I'm trying to solve this problem: Goal
To build a system that supports a highly concurrent & scalable URL matching algorithm.
I'm looking for tools, technologies, patterns & strategies.
Task
Imagine you have an InputURL:
www.awesomesite.com/product?color=pink&size=small&utm_campaign=google
In some data storage / structure / mechanism we might store the PossibleURLs:
record 1: www.awesomesite.com/product?size=small&color=red
record 2: www.awesomesite.com/product?size=small
record 3: www.awesomesite.com/product?size=small&color=blue
record 4: www.awesomesite.com/product?size=medium&color=blue
record 5: www.awesomesite.com/product?size=large&color=blue
record 6: www.awesomesite.com/product?size=small&country=us
record 7: www.awesomesite.com/product?size=small&color=pink
... millions more of variations.
I want to build a system that can take the InputURL and within a few ms, return back all the PossibleURLs where the InputURL contains all of the PossibleURL params.

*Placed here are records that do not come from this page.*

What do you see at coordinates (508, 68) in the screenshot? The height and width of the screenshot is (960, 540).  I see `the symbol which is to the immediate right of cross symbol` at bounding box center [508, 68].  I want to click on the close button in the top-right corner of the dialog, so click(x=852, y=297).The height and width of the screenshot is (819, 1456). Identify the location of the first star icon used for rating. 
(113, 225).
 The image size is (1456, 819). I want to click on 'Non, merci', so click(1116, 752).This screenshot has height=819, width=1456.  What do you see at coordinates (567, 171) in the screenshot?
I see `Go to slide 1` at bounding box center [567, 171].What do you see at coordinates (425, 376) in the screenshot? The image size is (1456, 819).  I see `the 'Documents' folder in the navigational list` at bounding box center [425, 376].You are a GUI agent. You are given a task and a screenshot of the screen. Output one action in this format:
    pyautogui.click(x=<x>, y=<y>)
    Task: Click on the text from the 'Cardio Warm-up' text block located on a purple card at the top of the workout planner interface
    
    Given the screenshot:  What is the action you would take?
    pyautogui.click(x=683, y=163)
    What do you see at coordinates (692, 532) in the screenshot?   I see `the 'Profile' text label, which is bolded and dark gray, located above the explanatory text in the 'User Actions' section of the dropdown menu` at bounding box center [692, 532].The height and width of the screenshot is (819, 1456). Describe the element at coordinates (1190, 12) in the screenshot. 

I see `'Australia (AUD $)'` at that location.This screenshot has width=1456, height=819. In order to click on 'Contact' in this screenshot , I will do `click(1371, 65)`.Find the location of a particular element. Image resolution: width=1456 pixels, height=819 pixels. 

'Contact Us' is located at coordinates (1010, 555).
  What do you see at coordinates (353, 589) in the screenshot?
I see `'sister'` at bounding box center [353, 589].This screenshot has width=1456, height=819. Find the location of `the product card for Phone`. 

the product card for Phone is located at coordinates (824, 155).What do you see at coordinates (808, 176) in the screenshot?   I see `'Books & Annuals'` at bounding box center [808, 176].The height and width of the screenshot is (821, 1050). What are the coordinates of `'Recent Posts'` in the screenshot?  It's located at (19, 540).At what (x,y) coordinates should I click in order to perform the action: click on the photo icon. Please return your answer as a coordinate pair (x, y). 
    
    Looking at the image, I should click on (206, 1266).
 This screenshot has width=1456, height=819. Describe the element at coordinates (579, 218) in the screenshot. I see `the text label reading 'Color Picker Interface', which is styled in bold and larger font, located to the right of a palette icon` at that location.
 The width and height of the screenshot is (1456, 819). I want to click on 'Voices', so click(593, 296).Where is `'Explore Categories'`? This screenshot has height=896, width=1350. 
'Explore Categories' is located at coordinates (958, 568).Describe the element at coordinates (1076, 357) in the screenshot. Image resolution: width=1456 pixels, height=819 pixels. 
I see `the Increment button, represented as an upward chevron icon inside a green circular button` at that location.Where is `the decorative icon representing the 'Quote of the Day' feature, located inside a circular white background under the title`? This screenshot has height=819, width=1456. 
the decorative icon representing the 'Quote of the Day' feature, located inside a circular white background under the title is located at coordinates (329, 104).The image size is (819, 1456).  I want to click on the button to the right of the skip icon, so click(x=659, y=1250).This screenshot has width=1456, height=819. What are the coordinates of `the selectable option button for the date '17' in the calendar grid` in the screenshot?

In the scenario above, because the PossibleURL contain "size=small" & "color=pink" these records would have been matched:
record 2: www.awesomesite.com/product?size=small
record 6: www.awesomesite.com/product?size=small&country=us
record 7: www.awesomesite.com/product?size=small&color=pink
Constraints
High Scalability: Requests will be coming in at rates of 1000's to hundreds of thousands per second.
Speed: The matching needs to be done in < 10 ms
Huge Record Size: The # of PossibleRecords will grow to millions. However they will not always be from the same domain.
A friend suggested that it could be done using elastic search. Can I use ElasticSearch to handle the logic & Elastic.co to support to handle the infrastructure?